=== COSA FARE ===
Prosegui l'articolo sul dissidio fra Marco Travaglio e Roberto Saviano riguardo al referendum, riprendendo subito dopo l'ultima frase riportata.

------ TESTO DELL'ESERCIZIO

Quanto si detestano Marco Travaglio e Roberto Saviano

Il dissidio fra Marco Travaglio e Roberto Saviano sul referendum visto dal notista politico Francesco Damato

Dai “poteri forti” indicati all’inizio come ispiratori della campagna per il No referendario del 20 settembre ai tagli dei seggi delle Camere, voluti dai grillini addirittura per rigenerare il sistema parlamentare, siamo passati nella elaborazione culturale e politica del Fatto Quotidiano, con la prima pagina copertina di oggi, alla “Sinistra per Salvini (a sua insaputa)”. A insaputa cioè della sinistra, non di Salvini e della camicia strappatagli addosso in Toscana da una congolese che ha evidentemente preso sul serio la rappresentazione, di sinistra appunto, del leader leghista come del pericolo numero uno della democrazia italiana. A difesa dal quale, per quanto la sua Lega sia in calo nei sondaggi, il Parlamento è stato ingessato con tutti i guai idenditari e politici del principale partito che vi è rappresentato: il movimento 5 Stelle.

A convincere Marco Travaglio e la sua redazione a non poter più liquidare il No referendario alle Camere tagliate come un fenomeno di destra, per quanto la destra meloniana sia tutta per il Sì e la Lega e Forza Italia alquanto divise, sono stati un po’ i lettori, ai quali non si è potuto alla fine negare un certo spazio, con repliche stizzite del direttore in persona, e un po’ l’irruzione nella campagna di pezzi da novanta, o da ottantanove, ottantotto e qualcosa ancora in meno della sinistra. L’ultimo, in ordine di arrivo, è stato Roberto Saviano, che ha mandato addirittura a “cagare” – mi scuso anche per lui con chi legge – il segretario del Pd Nicola Zingaretti e quasi tutto il resto di quel “vapore acqueo” che sarebbe ormai il partito comprensivo dei resti del Pci e della sinistra democristiana, ma forse più di quest’ultima che dell’altro. Lo desumo da questa apodittica conclusione dei ragionamenti e delle proteste dello scrittore anti-camorra: “Meglio morire da piccoli che democristiani”.

------------
------ DATI FORNITI

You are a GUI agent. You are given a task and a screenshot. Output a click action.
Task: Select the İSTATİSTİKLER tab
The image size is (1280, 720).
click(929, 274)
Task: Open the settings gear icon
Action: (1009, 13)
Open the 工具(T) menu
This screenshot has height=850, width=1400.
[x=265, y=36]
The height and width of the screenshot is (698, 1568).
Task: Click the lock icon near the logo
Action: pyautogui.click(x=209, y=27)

------------

=== RISPOSTA SCRITTA ===
Insieme a Saviano nell’odierna pagina copertina del Fatto contro i sostenitori del No referendario Marco Travaglio ha fatto sistemare Carlo De Benedetti, già titolare dichiarato della tessera numero uno del Pd, l’ex tesoriere dello stesso Pd Luigi Zanda, collaboratore di De Benedetti anche come editore del giornale Domani in arrivo nelle edicole, il direttore di Repubblica Maurizio Molinari, sfottuto negli editoriali del Fatto come Sambuca per l’omonimia di quella marca di liquore, e il leader delle “Sardine” Mattia Santori. Che fu iscritto d’ufficio a sinistra nelle piazze anti-Salvini affollate prima della pandemia e che deve essere sembrato temerario verniciare adesso di nero. Si preferisce considerare quella ittica, come si è detto, una sinistra inconsapevolmente al servizio dell’odiatissimo Salvini.

Il montaggio fotografico del quotidiano di Travaglio contro i No è motivato anche dall’esigenza di proteggere la maggioranza “giallorosa”, come al Fatto preferiscono colorare la coalizione di governo attualmente guidata da Giuseppe Conte dopo l’esperienza gialloverde. Il giallorosso è evitato non si sa se più per riguardo ai tifosi della squadra di calcio della Roma o per non darla vinta a Silvio Berlusconi, che anche dal suo letto d’ospedale considera quella attuale, sia pure ogni tanto aiutata con assenze al Senato dai suoi parlamentari, come comprensiva di ben quattro sinistre, e perciò “la più a sinistra nella storia d’Italia”.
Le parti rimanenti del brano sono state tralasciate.